Saved entries
Segment Open

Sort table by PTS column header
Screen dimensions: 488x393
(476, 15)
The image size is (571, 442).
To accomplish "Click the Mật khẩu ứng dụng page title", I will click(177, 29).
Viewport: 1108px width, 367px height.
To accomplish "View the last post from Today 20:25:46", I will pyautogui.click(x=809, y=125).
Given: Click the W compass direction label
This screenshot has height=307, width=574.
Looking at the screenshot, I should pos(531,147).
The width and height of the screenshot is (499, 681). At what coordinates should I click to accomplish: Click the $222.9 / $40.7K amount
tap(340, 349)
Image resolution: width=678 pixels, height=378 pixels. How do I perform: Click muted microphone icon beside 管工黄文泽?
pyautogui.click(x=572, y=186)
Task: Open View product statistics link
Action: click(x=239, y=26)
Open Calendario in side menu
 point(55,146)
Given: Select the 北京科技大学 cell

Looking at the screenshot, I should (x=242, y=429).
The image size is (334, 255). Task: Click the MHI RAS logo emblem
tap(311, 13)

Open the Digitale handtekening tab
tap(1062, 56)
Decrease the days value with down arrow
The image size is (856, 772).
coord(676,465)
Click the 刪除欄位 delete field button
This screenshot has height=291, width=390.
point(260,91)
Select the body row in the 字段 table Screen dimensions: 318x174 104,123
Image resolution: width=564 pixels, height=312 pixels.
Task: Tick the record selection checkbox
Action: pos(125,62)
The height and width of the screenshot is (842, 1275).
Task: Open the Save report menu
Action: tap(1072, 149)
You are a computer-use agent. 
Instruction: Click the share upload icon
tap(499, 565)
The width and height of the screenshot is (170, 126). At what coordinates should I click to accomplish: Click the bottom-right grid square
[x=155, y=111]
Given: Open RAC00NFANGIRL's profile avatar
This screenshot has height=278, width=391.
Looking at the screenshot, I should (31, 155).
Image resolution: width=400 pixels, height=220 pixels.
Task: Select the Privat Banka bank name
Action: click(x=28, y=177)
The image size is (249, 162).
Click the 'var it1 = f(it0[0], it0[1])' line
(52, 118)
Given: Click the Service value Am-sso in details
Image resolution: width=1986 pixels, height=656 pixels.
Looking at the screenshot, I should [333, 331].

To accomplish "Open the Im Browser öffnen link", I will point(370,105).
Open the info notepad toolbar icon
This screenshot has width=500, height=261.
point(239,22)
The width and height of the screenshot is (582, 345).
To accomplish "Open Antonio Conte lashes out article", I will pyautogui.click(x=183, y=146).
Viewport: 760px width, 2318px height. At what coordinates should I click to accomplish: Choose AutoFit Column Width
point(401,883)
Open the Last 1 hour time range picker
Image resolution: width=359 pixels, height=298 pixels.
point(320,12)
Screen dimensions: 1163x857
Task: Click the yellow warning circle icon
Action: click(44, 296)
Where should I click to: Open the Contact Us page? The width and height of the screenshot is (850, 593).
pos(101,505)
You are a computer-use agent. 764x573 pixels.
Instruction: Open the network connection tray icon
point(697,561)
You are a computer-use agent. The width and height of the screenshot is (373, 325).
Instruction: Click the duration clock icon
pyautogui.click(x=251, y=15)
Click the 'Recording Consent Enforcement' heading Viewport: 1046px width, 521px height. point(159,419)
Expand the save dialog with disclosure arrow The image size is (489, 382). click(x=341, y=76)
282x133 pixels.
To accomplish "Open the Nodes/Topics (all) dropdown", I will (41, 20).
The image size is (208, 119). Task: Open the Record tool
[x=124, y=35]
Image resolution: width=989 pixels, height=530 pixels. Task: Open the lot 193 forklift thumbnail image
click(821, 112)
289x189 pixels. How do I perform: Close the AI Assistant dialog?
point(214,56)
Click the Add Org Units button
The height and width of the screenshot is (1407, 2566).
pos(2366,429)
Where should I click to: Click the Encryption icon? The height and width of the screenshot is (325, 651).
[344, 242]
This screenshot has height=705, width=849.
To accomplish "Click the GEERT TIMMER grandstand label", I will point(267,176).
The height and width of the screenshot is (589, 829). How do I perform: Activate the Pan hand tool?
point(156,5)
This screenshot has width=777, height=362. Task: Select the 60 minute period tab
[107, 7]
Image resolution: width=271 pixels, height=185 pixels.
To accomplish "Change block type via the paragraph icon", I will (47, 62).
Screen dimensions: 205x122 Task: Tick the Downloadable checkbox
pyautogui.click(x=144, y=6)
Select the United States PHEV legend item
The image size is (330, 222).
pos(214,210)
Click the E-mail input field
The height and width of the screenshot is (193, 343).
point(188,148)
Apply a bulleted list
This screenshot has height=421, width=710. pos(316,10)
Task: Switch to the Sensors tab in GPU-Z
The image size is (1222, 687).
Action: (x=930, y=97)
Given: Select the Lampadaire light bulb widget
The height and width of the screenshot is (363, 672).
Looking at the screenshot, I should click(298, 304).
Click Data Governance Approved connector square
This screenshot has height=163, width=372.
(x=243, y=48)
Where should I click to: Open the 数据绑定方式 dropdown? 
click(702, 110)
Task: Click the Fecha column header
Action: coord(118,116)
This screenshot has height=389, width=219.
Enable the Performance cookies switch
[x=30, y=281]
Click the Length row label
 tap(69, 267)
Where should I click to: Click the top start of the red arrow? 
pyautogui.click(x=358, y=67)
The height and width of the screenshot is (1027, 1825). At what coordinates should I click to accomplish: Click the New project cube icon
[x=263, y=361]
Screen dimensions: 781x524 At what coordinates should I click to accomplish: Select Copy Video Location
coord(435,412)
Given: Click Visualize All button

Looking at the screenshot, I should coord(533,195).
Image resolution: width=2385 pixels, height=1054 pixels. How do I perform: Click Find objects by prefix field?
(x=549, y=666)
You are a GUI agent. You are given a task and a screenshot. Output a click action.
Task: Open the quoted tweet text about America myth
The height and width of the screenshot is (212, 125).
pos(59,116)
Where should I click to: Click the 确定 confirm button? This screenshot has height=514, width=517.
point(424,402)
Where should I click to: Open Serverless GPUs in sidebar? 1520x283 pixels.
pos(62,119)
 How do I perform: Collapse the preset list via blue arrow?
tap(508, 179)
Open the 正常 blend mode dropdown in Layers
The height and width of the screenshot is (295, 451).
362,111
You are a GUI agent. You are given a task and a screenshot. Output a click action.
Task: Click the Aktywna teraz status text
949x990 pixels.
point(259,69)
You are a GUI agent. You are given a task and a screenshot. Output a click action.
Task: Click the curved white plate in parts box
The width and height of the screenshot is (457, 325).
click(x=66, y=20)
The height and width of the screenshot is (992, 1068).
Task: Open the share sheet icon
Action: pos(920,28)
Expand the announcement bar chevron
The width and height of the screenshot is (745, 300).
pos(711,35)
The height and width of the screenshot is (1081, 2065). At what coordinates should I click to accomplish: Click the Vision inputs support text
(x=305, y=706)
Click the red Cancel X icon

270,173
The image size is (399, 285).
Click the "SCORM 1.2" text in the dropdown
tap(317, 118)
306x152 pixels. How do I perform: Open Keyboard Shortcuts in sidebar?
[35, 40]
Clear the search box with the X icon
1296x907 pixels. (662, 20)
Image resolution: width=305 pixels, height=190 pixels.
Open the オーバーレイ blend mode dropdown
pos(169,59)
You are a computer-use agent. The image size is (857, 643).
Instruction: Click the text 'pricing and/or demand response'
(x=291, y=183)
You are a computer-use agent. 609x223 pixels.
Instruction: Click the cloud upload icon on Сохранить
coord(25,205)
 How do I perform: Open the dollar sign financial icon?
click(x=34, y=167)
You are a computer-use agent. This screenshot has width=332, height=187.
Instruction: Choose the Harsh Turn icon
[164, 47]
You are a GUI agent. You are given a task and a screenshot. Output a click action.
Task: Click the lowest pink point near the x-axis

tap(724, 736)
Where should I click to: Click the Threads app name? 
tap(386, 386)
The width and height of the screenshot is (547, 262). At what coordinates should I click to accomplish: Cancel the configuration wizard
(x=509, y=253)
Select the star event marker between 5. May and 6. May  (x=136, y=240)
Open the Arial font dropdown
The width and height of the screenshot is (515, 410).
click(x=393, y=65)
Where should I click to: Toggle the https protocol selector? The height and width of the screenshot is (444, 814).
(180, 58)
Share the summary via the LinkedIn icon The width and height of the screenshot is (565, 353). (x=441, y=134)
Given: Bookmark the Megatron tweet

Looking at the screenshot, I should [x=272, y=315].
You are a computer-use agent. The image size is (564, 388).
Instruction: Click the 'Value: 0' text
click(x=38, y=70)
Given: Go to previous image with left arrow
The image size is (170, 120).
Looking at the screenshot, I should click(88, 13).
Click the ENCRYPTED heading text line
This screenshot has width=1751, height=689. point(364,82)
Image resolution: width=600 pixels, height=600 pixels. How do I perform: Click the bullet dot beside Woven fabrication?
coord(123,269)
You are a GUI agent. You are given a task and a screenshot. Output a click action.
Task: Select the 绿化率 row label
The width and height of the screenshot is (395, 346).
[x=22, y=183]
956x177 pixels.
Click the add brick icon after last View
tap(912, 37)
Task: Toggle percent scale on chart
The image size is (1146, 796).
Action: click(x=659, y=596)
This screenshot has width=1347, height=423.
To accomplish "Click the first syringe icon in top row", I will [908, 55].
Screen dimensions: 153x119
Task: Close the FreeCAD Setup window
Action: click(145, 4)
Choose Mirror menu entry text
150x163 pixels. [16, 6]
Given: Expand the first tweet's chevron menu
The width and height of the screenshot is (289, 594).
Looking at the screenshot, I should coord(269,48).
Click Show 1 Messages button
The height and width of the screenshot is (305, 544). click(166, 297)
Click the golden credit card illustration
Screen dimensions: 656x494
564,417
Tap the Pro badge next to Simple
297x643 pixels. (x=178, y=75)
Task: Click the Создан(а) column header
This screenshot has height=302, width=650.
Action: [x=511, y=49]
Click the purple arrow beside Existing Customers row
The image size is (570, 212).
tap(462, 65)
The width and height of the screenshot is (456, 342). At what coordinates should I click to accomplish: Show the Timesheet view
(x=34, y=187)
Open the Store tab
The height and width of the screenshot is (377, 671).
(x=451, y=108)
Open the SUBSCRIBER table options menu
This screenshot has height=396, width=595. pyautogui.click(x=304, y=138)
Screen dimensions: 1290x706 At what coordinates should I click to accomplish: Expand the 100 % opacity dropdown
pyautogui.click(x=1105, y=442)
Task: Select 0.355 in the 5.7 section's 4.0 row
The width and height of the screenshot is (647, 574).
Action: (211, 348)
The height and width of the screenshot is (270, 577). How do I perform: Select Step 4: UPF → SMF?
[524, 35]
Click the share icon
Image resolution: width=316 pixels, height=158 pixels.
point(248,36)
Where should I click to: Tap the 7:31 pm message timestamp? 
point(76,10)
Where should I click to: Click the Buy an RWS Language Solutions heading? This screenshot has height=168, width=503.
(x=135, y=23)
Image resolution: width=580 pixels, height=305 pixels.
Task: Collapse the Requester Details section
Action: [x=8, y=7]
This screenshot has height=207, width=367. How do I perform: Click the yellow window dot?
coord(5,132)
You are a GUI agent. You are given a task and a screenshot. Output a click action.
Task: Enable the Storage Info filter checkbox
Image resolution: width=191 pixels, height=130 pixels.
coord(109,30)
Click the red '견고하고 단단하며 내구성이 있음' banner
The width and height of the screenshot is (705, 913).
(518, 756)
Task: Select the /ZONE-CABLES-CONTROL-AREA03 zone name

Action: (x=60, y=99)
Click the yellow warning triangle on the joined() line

Segment Closed

Please make an exact copy of the lines above from the line with "Instruction: Click the duration clock icon" through the line with "Click the E-mail input field", both ends included.

Instruction: Click the duration clock icon
pyautogui.click(x=251, y=15)
Click the 'Recording Consent Enforcement' heading Viewport: 1046px width, 521px height. point(159,419)
Expand the save dialog with disclosure arrow The image size is (489, 382). click(x=341, y=76)
282x133 pixels.
To accomplish "Open the Nodes/Topics (all) dropdown", I will (41, 20).
The image size is (208, 119). Task: Open the Record tool
[x=124, y=35]
Image resolution: width=989 pixels, height=530 pixels. Task: Open the lot 193 forklift thumbnail image
click(821, 112)
289x189 pixels. How do I perform: Close the AI Assistant dialog?
point(214,56)
Click the Add Org Units button
The height and width of the screenshot is (1407, 2566).
pos(2366,429)
Where should I click to: Click the Encryption icon? The height and width of the screenshot is (325, 651).
[344, 242]
This screenshot has height=705, width=849.
To accomplish "Click the GEERT TIMMER grandstand label", I will point(267,176).
The height and width of the screenshot is (589, 829). How do I perform: Activate the Pan hand tool?
point(156,5)
This screenshot has width=777, height=362. Task: Select the 60 minute period tab
[107, 7]
Image resolution: width=271 pixels, height=185 pixels.
To accomplish "Change block type via the paragraph icon", I will (47, 62).
Screen dimensions: 205x122 Task: Tick the Downloadable checkbox
pyautogui.click(x=144, y=6)
Select the United States PHEV legend item
The image size is (330, 222).
pos(214,210)
Click the E-mail input field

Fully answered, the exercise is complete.